(Aim of the task) Return the passage of the article on the coronavirus and GCC economies word for word, starting with "Impact of virus" and going on through "said on Wednesday.".

(Supplied passage)
______
Impact of virus weighs on GCC economies

Cleaning staff board an Emirates Airbus A380-800 aircraft for sterilisation efforts against COVID-19 coronavirus disease in Dubai, UAE on Sunday (AFP)

Muscat - 

The increasing economic implications of coronavirus outbreak are casting a darker shadow over the global growth outlook and COVID-19 will weigh on the GCC economies as weakening global demand drags down oil prices and hampers important industries such as tourism and real estate, S&P Global Ratings said on Wednesday.

‘The effect of the expanding COVID-19 epidemic on global growth has direct implications for the GCC countries. Weaker global demand will strain GCC economies, and the effect will be amplified by key trading partner concentrations,’ S&P said in a report published on Wednesday. The publication follows recent revisions to S&P’s oil price assumptions to US$40 per barrel in 2020 from US$60 previously.

The GCC hospitality industry, which includes sectors like airlines, hotels, and retail, will see lower revenue because of decreased tourism and business flows, as travel aversion and restrictions bite during the peak tourism season, S&P said.

‘These factors will also reduce transit and outbound travel by visitors and residents respectively. Several GCC states have suspended their travel connections with countries where virus cases are high or currently spiking.’

S&P said, ‘We have yet to see whether COVID-19 will dent the number of pilgrims travelling to Saudi Arabia. Both the kingdom and neighbouring UAE would take a hefty economic hit in 2020 if the pilgrimage season, which starts in July, or Dubai’s hosting of the 2020 World Expo, which starts in October, are affected.’

However, despite this potential disruption and the uncertain recovery path, S&P does not expect all activity to be lost. Instead, it could be postponed - visits and events in the region could be rescheduled to later dates.

‘Furthermore, across most major bourses, prices have declined sharply and risk aversion has spiked. For the GCC region, this means issuers that have weaker credit quality or significant direct exposure to affected industries will find it difficult to access capital markets.

A few bond and sukuk issuances have been cancelled because of the less-supportive market conditions,’ the ratings agency said.

S&P said it remains to be seen how the reduction in interest rates will play out for issuers in the region. However, it anticipates that rising pressure on cash flows and earnings will test the ability of certain players to access the market.

‘Lower-rated issuers and those most directly exposed to the travel, tourism, and consumer spending industries will suffer most. Issuers based in Oman or Bahrain, plus some of those in Dubai, may face obstacles in refinancing their maturing debt or deficits.’
As global financing conditions deteriorate, funding costs for more-leveraged borrowers are rising and investor appetite for less-creditworthy issuers could fade, S&P said.

For the GCC banking sector, S&P said the knock-on effects of lower economic growth and oil prices will further slow lending growth and increase the overall stock of problem assets at GCC banks.

‘At the same time, interest margins will decline. Combined, these shifts will weaken GCC banks’ profitability. Capitalisation is unlikely to be affected by these changes and it should continue to support bank ratings. On the funding side, the lower oil price is likely to slow deposit base growth.’
______
(Data excerpts)
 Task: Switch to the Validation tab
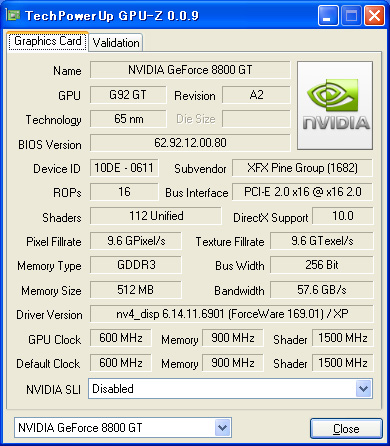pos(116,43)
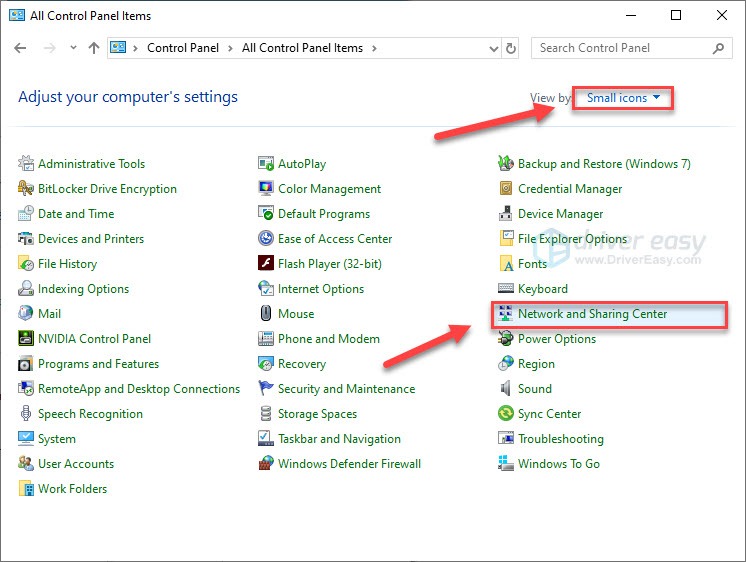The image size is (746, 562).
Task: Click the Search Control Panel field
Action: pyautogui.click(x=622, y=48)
______
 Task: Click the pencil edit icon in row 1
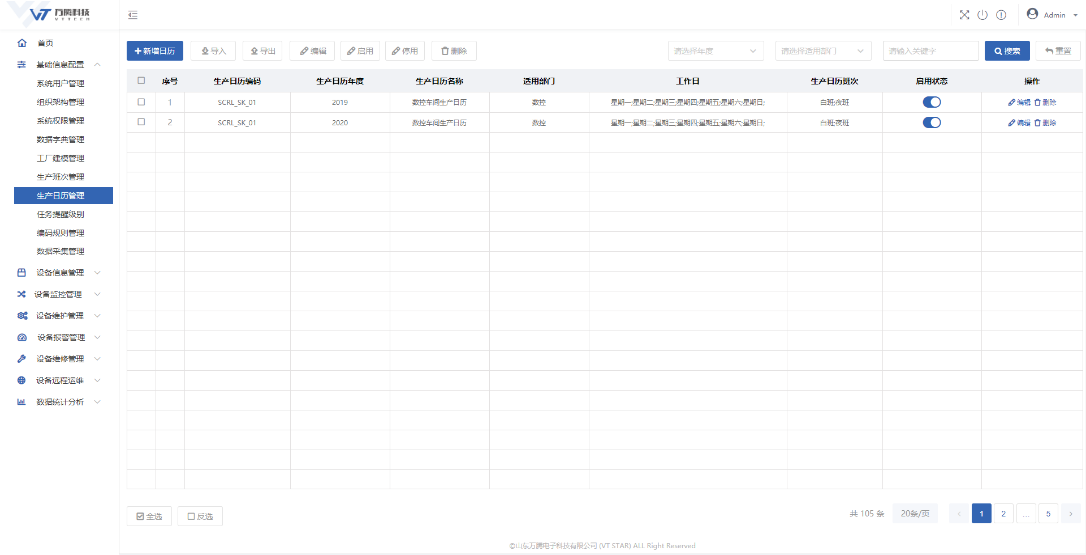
______
(Solution to this task)
Impact of virus weighs on GCC economies

Cleaning staff board an Emirates Airbus A380-800 aircraft for sterilisation efforts against COVID-19 coronavirus disease in Dubai, UAE on Sunday (AFP)

Muscat - 

The increasing economic implications of coronavirus outbreak are casting a darker shadow over the global growth outlook and COVID-19 will weigh on the GCC economies as weakening global demand drags down oil prices and hampers important industries such as tourism and real estate, S&P Global Ratings said on Wednesday.